Divorce à Fontainebleau
Le divorce est consommé. A l'amiable. Au château de Fontainebleau (Seine-et-Marne), la discorde entre Bernard Notari, son directeur, et Jacques Moulin, l'architecte en chef des Monuments historiques chargé de la restauration, a abouti à leur séparation et au départ du second.
"Il n'y a ni gagnant ni perdant, assure Bernard Notari.
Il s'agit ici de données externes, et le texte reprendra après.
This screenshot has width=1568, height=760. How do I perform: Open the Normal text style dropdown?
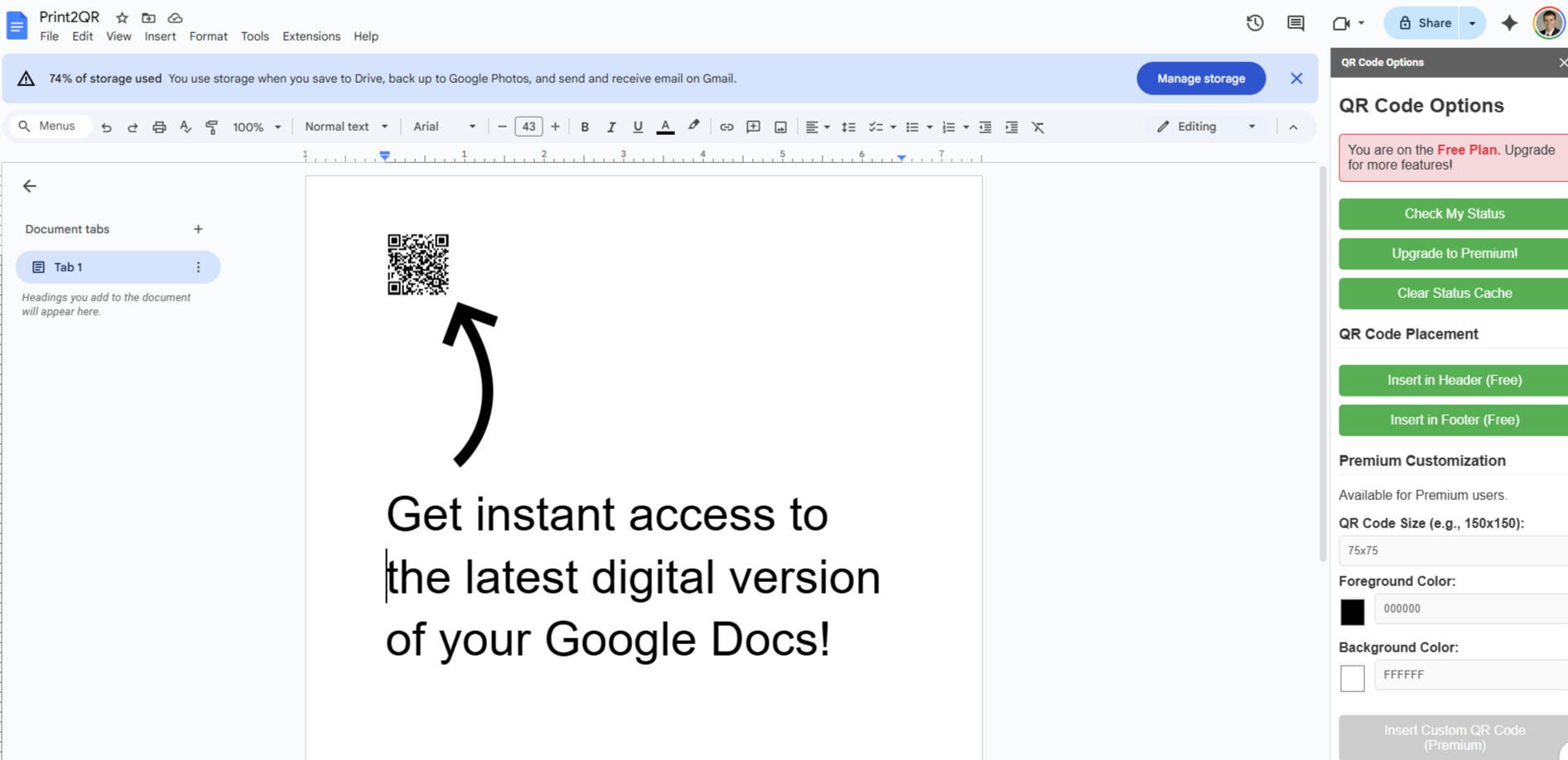click(x=345, y=127)
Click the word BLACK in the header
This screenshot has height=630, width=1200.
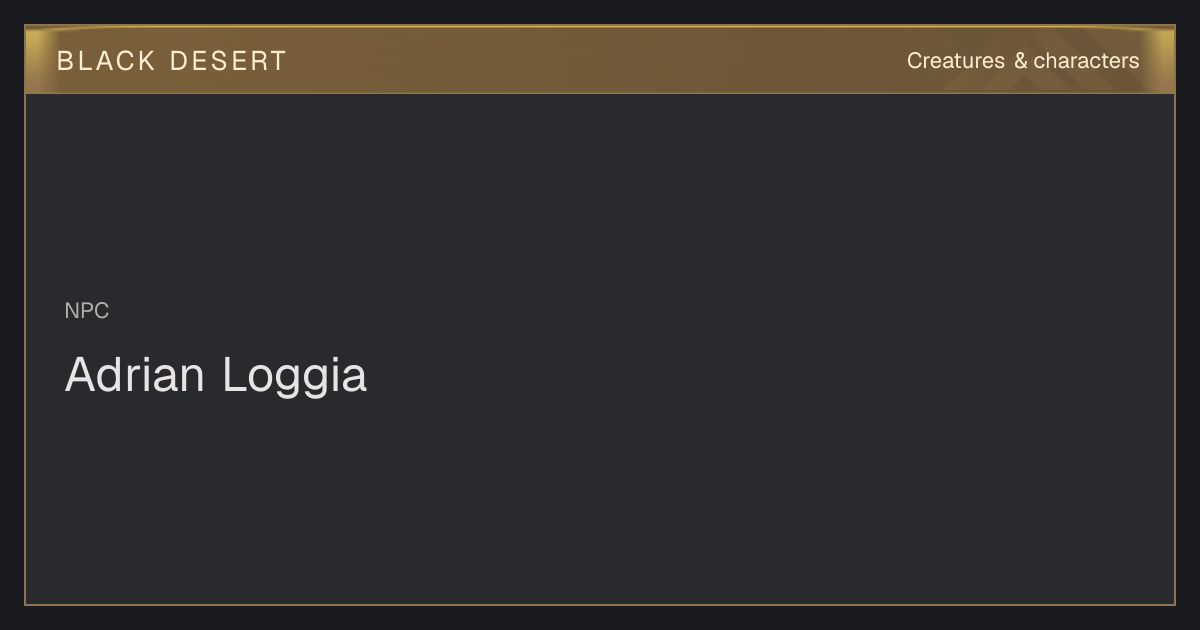(x=106, y=61)
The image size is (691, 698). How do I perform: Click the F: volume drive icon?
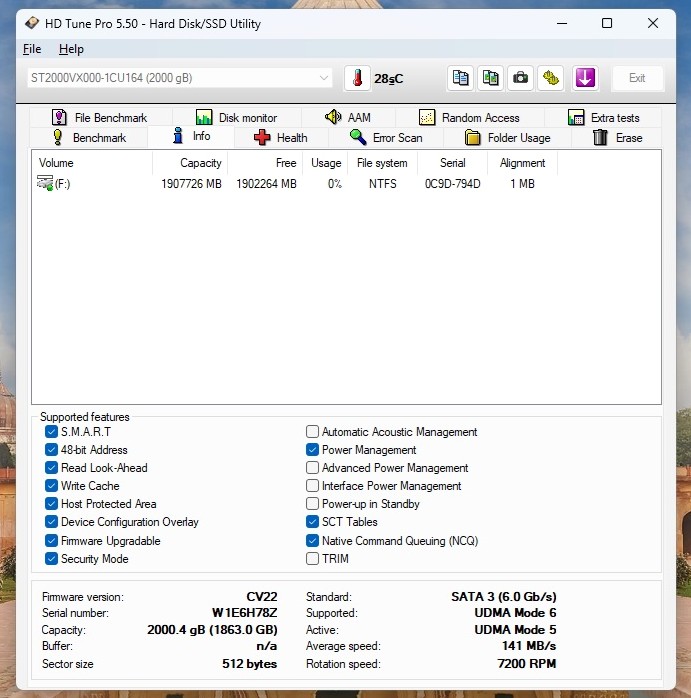45,183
Je ne veux pas polémiquer sur des sujets qui peuvent fâcher, mais avancer dans mon projet de mise en valeur."
Jacques Moulin, lui, parle franchement d'une "divergence totale sur l'avenir du château, la manière de le traiter, les objectifs poursuivis". "J'ai demandé depuis plusieurs mois à quitter le château", dit-il.
Pour l'architecte, la maison de campagne des rois de France - de Saint Louis à Philippe Le Bel, François Ier, Louis XIV ou encore Napoléon - "a l'épaisseur historique la plus importante de France, du Moyen Age à la IIIe République", d'où son engagement à y conduire les travaux auxquels il croit. "C'est le château de toutes les nouveautés architecturales, un des plus précieux, abritant une collection d'architecture, de jardins, de décors et de meubles, sans équivalent", insiste-t-il.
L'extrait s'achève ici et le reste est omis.